The struggle of starting another year without my dad.
For most people, the new year is like a “fresh start.” A time where you can try to break bad habits, create good habits, and leave behind everything that happened in the previous year.
A new beginning is a nice idea. Many things have happened this year that I’m more than happy to leave behind. Even though I know going from 2020 to 2021 won’t actually change more than my calendar, it’s nice to think of January 1st as a fresh start.
Except… whenever you have a start new, something is left behind. For many people, that’ll be bad habits, but for me, it’s something else: My dad.

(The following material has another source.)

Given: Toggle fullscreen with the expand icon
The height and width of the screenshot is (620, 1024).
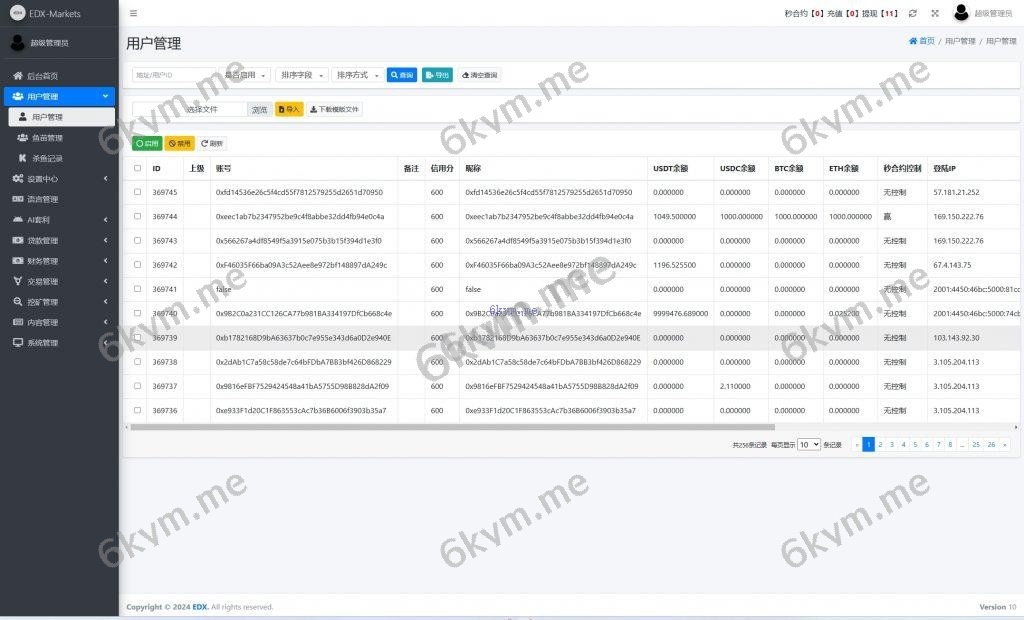Looking at the screenshot, I should click(x=935, y=13).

January 1st will be the beginning of another year that my dad isn’t a part of. Everything that will happen in those 365 days we call 2021 will happen without one of the most important people in my life.
That’s kind of a scary thought. The fact that nothing that happens this year will involve my dad. That this is the start of another new beginning that he won’t be able to witness.

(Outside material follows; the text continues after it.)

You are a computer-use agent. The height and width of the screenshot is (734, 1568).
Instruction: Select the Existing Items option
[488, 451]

Every new year brings me farther and farther away from Dad. It’s something that I’m never ready for but is unavoidable.
Thinking about all of this is hard, but I’ve tried to focus on the more positive aspects of 2021. My New Year's resolutions (which I hopefully won’t break this year), the goals I have, and everything that will happen. I’m hoping that, like in previous years, once I get into the first few days of January, I’ll be okay.
It’s okay if the New Year is a struggle, but please know that you’ll get through it, and it will get better.
Before I end this, I want to say a quick thank you. Thank you to everyone who has supported me on social media, sent me messages, and read my articles. While I only get to interact with a portion of you, every single one of you is appreciated, and I’m so thankful that you’re here. Happy New Year.